Source data Start Marker

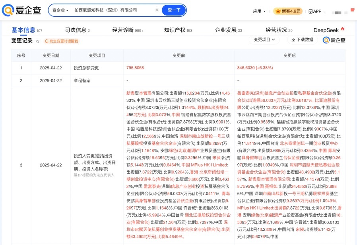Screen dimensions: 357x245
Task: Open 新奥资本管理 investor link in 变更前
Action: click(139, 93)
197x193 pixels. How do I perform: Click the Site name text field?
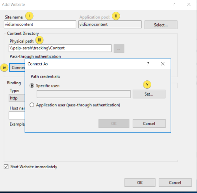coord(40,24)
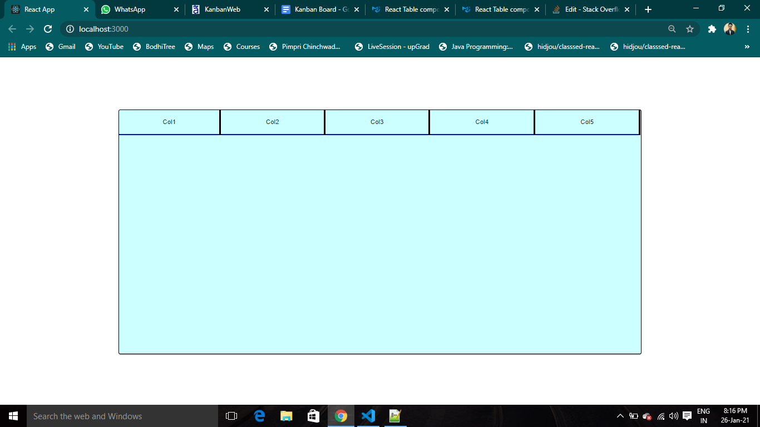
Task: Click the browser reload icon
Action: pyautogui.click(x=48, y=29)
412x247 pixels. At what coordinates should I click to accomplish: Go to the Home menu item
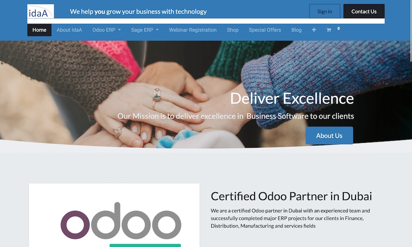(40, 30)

Source data End Marker

What is needed: Here the lines from the one with "412x247 pixels. At" through the last line of the data above need to be repeated exactly, both included, and any picture omitted.

Result for this exercise:
412x247 pixels. At what coordinates should I click to accomplish: Go to the Home menu item
(40, 30)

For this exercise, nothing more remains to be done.